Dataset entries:
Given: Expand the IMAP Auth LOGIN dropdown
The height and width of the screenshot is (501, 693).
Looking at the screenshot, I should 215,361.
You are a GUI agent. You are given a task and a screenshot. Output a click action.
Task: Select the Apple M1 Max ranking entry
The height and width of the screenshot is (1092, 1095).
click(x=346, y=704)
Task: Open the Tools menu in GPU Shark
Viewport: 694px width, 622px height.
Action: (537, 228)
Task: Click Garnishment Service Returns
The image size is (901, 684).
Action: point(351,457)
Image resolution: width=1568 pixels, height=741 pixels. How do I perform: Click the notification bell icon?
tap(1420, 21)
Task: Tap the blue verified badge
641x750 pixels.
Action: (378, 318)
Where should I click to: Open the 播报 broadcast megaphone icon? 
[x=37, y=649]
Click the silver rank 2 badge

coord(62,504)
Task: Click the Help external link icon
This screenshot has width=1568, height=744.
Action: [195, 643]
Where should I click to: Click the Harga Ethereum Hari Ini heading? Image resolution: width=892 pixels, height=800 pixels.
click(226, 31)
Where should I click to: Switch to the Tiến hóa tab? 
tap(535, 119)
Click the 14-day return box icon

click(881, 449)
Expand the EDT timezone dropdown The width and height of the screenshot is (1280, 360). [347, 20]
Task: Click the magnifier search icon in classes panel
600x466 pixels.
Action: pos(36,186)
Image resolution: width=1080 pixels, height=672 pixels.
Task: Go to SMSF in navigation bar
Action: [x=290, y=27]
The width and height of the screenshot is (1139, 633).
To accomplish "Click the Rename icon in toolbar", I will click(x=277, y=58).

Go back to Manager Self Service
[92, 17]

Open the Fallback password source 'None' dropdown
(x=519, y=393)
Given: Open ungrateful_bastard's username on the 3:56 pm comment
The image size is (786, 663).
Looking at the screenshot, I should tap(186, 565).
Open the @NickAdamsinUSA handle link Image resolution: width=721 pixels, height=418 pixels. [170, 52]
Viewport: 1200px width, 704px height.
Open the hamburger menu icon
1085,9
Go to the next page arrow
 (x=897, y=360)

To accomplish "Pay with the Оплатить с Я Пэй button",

Task: Line by line, copy the records exactly.

Expected answer:
Given: Expand the IMAP Auth LOGIN dropdown
The height and width of the screenshot is (501, 693).
Looking at the screenshot, I should 215,361.
You are a GUI agent. You are given a task and a screenshot. Output a click action.
Task: Select the Apple M1 Max ranking entry
The height and width of the screenshot is (1092, 1095).
click(x=346, y=704)
Task: Open the Tools menu in GPU Shark
Viewport: 694px width, 622px height.
Action: (537, 228)
Task: Click Garnishment Service Returns
The image size is (901, 684).
Action: point(351,457)
Image resolution: width=1568 pixels, height=741 pixels. How do I perform: Click the notification bell icon?
tap(1420, 21)
Task: Tap the blue verified badge
641x750 pixels.
Action: (378, 318)
Where should I click to: Open the 播报 broadcast megaphone icon? 
[x=37, y=649]
Click the silver rank 2 badge

coord(62,504)
Task: Click the Help external link icon
This screenshot has width=1568, height=744.
Action: [195, 643]
Where should I click to: Click the Harga Ethereum Hari Ini heading? Image resolution: width=892 pixels, height=800 pixels.
click(226, 31)
Where should I click to: Switch to the Tiến hóa tab? 
tap(535, 119)
Click the 14-day return box icon

click(881, 449)
Expand the EDT timezone dropdown The width and height of the screenshot is (1280, 360). [347, 20]
Task: Click the magnifier search icon in classes panel
600x466 pixels.
Action: pos(36,186)
Image resolution: width=1080 pixels, height=672 pixels.
Task: Go to SMSF in navigation bar
Action: [x=290, y=27]
The width and height of the screenshot is (1139, 633).
To accomplish "Click the Rename icon in toolbar", I will click(x=277, y=58).

Go back to Manager Self Service
[92, 17]

Open the Fallback password source 'None' dropdown
(x=519, y=393)
Given: Open ungrateful_bastard's username on the 3:56 pm comment
The image size is (786, 663).
Looking at the screenshot, I should tap(186, 565).
Open the @NickAdamsinUSA handle link Image resolution: width=721 pixels, height=418 pixels. [170, 52]
Viewport: 1200px width, 704px height.
Open the hamburger menu icon
1085,9
Go to the next page arrow
 (x=897, y=360)

To accomplish "Pay with the Оплатить с Я Пэй button",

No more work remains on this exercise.